ABOUT THIS TASK:
Retype exactly the span of lines below from the one with "The width and" through the one with "the 标准 standard". Do not include pictures.

DATA EXTRACTS:

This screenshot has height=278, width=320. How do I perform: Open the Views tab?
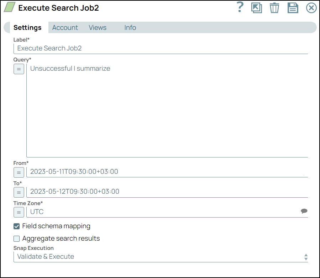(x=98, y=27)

--

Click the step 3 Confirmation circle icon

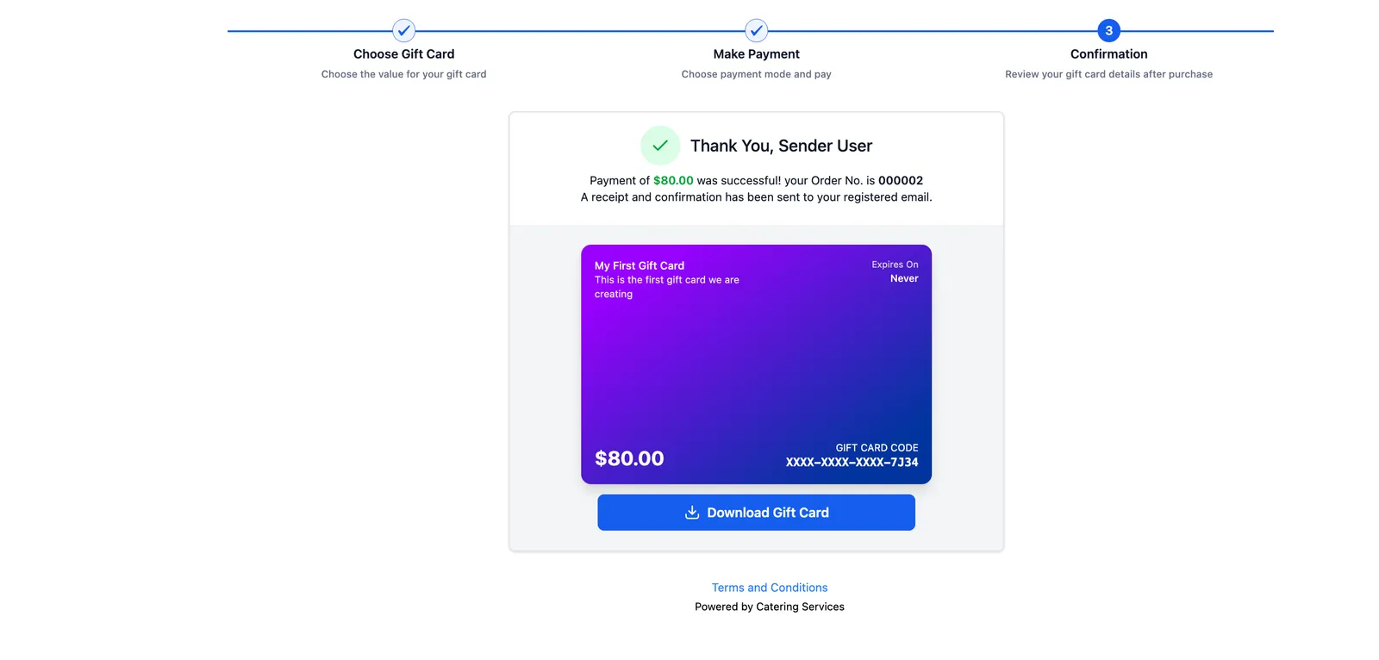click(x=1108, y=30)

* * *

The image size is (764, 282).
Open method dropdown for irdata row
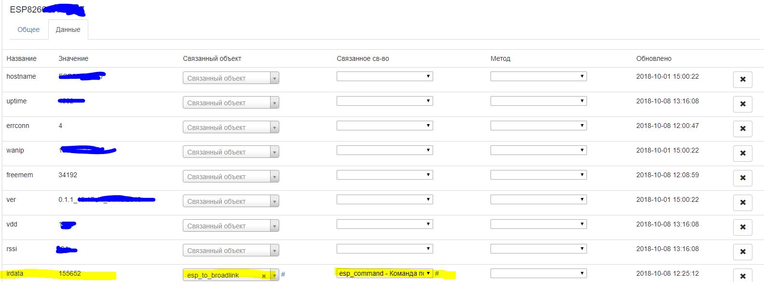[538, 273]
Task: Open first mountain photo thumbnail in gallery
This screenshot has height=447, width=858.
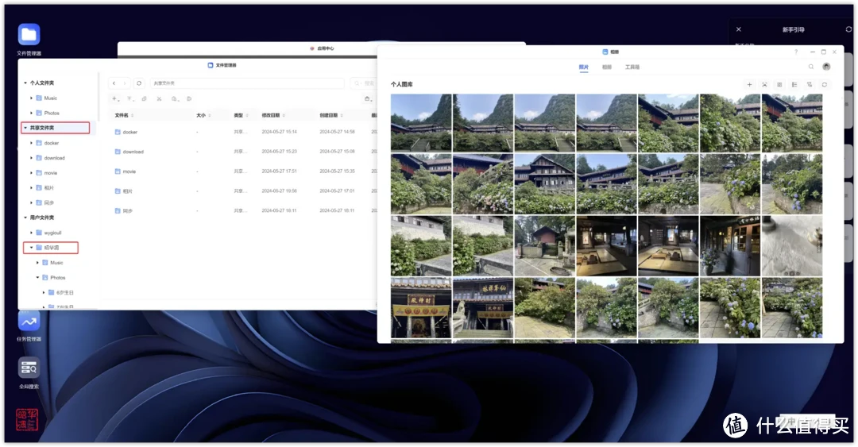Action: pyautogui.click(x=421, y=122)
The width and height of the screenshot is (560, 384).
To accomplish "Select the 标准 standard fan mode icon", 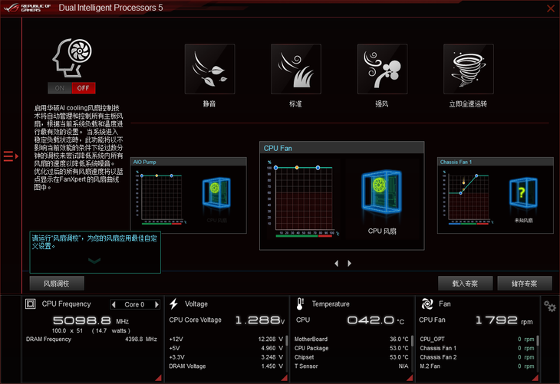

ANSWER FOR THE TASK:
The width and height of the screenshot is (560, 384).
To accomplish "Select the 标准 standard fan mode icon", 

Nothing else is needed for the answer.